When the clamp is in place, circumferentially excise the ventricular tissue one to two centimeters distal to the right and left atrial ventricular grooves, leaving the rim of the ventricular muscle with the mitral and tricuspid annuli to provide further support for the implantation of the sewing rings. Transect the sub-valvular apparati for the mitral and tricuspid valves as they are encountered, and excise the right ventricular outflow tract, or RVOT muscle, and the RVOT itself, including the pulmonary valve. Next, open the left ventricular outflow tract, or LVOT, taking care to preserve the posterior aspect of the aortic valve, as part of the aortal mitral curtain.
Then, resect the residual intraventricular septum, leaving at least a one centimeter room of muscle at the mitral and tricuspid annuli, and ligate the orifice of the coronary sinus with 5-0 polypropylene sutures. For implantation of the centrifugal flow pumps, or CFP, first use pledgeted interrupted 2-0 braided sutures to secure a sewing ring to the ventricular tissue and mitral valve annulus, exiting the sutures on the epicardial surface of the ventricular muscle rim, and bringing the sutures through the sewing ring. The sutures must be placed in a manner to avoid ventricular tissue bunching when the ring is being tied down.
Using a similar approach, attach the sewing ring to the right ventricular muscle rim and tricuspid annulus, and attach the CFPs to the sewing rings using the standard locking mechanism to secure the pumps. Adjust the outflow graft length according to the orientation of choice, and cut the outflow graft to the appropriate length. Bevel the cut of the graft if the diameter is less than that of the aorta or pulmonary artery.
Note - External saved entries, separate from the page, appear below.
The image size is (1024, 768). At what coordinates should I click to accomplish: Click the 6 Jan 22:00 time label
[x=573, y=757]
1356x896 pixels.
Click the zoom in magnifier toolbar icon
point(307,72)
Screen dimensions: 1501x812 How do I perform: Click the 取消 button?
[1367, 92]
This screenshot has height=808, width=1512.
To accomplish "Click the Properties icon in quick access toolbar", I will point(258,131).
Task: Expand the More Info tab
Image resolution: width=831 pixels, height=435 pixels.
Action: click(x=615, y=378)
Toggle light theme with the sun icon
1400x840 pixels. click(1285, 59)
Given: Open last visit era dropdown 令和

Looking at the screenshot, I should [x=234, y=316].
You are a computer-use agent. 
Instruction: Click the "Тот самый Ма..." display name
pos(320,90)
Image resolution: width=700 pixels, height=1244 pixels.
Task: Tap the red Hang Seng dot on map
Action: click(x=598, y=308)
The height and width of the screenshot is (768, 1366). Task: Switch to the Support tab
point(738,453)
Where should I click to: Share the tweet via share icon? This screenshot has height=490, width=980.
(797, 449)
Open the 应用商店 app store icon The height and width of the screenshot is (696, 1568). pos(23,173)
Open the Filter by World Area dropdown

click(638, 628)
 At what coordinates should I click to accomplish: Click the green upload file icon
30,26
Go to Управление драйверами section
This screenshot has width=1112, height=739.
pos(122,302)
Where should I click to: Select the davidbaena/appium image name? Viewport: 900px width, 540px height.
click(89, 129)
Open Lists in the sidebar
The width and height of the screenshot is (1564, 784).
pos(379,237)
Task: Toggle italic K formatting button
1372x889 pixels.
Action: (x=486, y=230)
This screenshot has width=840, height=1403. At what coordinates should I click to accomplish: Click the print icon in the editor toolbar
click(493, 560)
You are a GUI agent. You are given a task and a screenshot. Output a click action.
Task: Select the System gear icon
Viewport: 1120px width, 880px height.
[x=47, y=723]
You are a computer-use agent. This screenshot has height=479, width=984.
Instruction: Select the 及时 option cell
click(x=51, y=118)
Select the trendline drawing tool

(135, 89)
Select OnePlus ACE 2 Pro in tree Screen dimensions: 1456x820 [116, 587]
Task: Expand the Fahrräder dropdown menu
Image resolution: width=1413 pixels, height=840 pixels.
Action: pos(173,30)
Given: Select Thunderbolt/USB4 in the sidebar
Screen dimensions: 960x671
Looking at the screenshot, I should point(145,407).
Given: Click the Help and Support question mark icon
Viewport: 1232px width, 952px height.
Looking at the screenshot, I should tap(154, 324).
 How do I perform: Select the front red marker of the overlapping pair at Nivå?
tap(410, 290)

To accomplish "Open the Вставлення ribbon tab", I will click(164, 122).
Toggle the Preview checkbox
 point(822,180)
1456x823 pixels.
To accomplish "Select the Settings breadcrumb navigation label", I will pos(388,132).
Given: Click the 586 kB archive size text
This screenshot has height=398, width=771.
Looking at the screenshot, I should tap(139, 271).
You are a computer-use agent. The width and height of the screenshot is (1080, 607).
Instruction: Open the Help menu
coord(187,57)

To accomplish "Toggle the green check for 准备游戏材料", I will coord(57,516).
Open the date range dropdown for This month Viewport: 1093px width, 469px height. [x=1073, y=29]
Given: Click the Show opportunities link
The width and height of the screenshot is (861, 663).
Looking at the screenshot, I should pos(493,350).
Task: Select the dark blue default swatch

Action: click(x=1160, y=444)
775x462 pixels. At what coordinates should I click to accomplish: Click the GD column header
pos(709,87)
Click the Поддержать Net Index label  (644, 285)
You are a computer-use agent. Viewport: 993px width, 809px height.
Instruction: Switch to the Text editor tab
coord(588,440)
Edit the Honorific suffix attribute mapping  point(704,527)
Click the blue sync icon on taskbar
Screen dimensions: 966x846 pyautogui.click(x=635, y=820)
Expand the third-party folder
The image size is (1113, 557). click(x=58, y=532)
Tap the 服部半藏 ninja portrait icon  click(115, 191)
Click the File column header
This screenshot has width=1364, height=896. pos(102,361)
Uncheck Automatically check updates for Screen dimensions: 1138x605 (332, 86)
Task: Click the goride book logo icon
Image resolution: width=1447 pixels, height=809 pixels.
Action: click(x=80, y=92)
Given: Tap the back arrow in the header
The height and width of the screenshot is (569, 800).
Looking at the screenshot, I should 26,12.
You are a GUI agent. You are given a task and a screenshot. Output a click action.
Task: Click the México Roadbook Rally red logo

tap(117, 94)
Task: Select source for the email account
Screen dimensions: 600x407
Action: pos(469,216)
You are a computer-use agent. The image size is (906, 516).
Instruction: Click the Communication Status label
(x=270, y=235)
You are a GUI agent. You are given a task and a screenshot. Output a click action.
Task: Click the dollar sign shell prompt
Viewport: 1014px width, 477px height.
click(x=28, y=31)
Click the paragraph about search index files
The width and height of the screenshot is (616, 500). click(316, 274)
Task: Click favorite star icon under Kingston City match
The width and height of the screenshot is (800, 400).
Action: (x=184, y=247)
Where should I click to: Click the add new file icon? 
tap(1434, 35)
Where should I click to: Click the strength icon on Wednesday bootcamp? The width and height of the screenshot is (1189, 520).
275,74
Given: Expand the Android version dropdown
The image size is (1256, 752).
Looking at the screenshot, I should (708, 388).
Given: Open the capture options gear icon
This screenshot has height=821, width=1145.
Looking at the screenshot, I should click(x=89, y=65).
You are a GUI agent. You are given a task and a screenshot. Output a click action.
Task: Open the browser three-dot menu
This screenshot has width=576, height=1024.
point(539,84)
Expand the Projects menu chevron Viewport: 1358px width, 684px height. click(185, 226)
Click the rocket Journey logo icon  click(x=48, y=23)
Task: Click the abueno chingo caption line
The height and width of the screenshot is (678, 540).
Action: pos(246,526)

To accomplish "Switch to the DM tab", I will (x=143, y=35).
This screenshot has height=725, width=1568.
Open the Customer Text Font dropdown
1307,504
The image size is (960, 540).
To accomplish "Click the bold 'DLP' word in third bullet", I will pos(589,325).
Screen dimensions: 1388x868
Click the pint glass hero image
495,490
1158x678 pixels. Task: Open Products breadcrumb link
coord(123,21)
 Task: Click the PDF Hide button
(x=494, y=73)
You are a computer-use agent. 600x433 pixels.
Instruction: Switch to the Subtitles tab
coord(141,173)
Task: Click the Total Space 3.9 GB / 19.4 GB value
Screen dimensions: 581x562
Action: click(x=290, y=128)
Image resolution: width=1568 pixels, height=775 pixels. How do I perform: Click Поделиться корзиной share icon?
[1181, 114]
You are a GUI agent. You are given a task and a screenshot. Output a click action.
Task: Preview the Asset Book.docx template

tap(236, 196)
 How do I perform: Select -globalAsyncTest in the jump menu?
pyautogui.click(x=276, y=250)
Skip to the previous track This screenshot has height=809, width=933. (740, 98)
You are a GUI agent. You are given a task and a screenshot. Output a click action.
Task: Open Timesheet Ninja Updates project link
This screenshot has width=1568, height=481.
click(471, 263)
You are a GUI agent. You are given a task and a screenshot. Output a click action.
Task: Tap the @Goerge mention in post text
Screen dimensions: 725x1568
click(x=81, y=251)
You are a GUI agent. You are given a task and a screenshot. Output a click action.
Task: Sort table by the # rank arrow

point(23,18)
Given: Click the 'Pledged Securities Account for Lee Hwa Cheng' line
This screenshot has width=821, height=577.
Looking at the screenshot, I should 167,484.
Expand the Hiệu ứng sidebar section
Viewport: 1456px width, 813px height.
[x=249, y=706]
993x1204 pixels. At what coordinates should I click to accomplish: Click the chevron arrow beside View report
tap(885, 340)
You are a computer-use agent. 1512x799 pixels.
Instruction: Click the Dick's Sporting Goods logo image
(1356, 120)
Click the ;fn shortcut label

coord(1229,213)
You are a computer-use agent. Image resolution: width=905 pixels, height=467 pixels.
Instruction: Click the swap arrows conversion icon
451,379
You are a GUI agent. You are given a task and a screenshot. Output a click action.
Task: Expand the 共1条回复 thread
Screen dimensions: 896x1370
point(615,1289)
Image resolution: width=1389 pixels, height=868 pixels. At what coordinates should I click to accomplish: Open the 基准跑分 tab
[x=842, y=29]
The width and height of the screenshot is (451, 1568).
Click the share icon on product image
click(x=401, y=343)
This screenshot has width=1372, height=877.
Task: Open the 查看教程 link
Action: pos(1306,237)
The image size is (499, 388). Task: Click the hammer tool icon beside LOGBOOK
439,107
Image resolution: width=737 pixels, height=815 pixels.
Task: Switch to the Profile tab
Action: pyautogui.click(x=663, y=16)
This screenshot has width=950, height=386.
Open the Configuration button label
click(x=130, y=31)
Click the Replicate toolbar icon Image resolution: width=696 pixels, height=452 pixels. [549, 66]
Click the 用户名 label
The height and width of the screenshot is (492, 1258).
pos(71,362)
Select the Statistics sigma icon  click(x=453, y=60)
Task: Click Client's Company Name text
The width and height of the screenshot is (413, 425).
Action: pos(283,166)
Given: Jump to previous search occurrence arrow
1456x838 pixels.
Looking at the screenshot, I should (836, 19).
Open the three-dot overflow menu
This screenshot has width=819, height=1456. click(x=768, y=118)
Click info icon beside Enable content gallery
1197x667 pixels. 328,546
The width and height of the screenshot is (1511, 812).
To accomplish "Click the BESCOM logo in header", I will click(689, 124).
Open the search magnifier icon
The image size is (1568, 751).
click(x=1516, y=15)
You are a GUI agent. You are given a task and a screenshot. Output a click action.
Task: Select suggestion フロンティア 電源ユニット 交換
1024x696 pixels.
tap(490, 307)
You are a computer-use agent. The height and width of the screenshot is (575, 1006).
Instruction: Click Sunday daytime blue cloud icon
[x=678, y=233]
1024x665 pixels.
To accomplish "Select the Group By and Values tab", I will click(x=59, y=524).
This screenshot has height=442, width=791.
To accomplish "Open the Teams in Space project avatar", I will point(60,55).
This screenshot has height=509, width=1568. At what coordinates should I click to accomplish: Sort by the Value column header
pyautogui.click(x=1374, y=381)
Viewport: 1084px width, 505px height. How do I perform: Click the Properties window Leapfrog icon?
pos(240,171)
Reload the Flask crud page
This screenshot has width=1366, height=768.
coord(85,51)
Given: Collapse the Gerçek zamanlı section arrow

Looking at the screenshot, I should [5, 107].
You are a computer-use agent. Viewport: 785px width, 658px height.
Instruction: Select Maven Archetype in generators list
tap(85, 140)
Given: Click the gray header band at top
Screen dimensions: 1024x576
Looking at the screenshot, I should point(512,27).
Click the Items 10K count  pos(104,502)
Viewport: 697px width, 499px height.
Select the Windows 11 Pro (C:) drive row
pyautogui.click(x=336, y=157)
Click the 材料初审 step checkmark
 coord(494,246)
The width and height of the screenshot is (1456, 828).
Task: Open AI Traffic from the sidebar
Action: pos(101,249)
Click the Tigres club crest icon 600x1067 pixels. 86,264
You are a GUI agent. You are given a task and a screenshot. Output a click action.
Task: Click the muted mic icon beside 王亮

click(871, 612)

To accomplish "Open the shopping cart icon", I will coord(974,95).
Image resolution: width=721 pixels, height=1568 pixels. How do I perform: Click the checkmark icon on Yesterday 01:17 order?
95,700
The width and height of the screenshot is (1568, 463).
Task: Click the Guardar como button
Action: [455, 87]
Using running 4-0 polypropylene sutures, anastomose the outflow grafts to the aorta for the left CFP, and to the main pulmonary artery for the right CFP, in an end-to-end fashion, releasing the tape on the SVC and IVC drainage cannulas prior to completing the anastomosies, to fill the pumps and grafts. Start the clearing process, allowing blood to fill the right and left pumps, and place an 18-gauge needle into each of the outflow grafts for further de-airing. Use the ventilator to provide large volume breaths to allow any air trapped in the pulmonary veins to be removed.
When the de-airing is complete, remove the needle and use pledgeted 5-0 polypropylene sutures to repair the site. Now, start the pumps at 3, 000 RPM, and remove the aortic cross-clamp. Gradually increase the pump speeds while weaning and terminating the CPB, to allow the circulation to be supported entirely by the right and left side pumps.
Introduce the pressure catheters directly into the left atrium, and use a purse string 5-0 polypropylene suture to secure the catheters in place. Transduce the pressure signals to the software under the labels pulmonary artery and pulmonary vein. To establish the biventricular assist device flow, slowly increase first the left CFP speed, followed by a slow increase of the right CFP speed, while gradually decreasing the CPB flow.
Pay careful attention to the hemodynamics, including the systemic blood pressure and central venous pressure. Increase the left and right CFP speeds as necessary to achieve a flow of approximately four liters per minute on each side, to achieve normal pulmonary artery and vein pressures. Once hemodynamic stability is achieved, remove the SVC and IVC cannulas, and tie down the purse string sutures.
In this image, improper ring attachment resulted in bunching of the ventricle tissue, which may create a problem with the pump attachment. Here, the pumps are positioned so that the outflow grafts are short, and exit directly into the connected arteries. In this alternative orientation, the outflow grafts are positioned so that both the right and the left CFPs are able to rotate circumferentially prior to being anastomosed to the pulmonary artery and aorta, respectively.
Once mastered, this technique can be performed in about three hours, if done properly.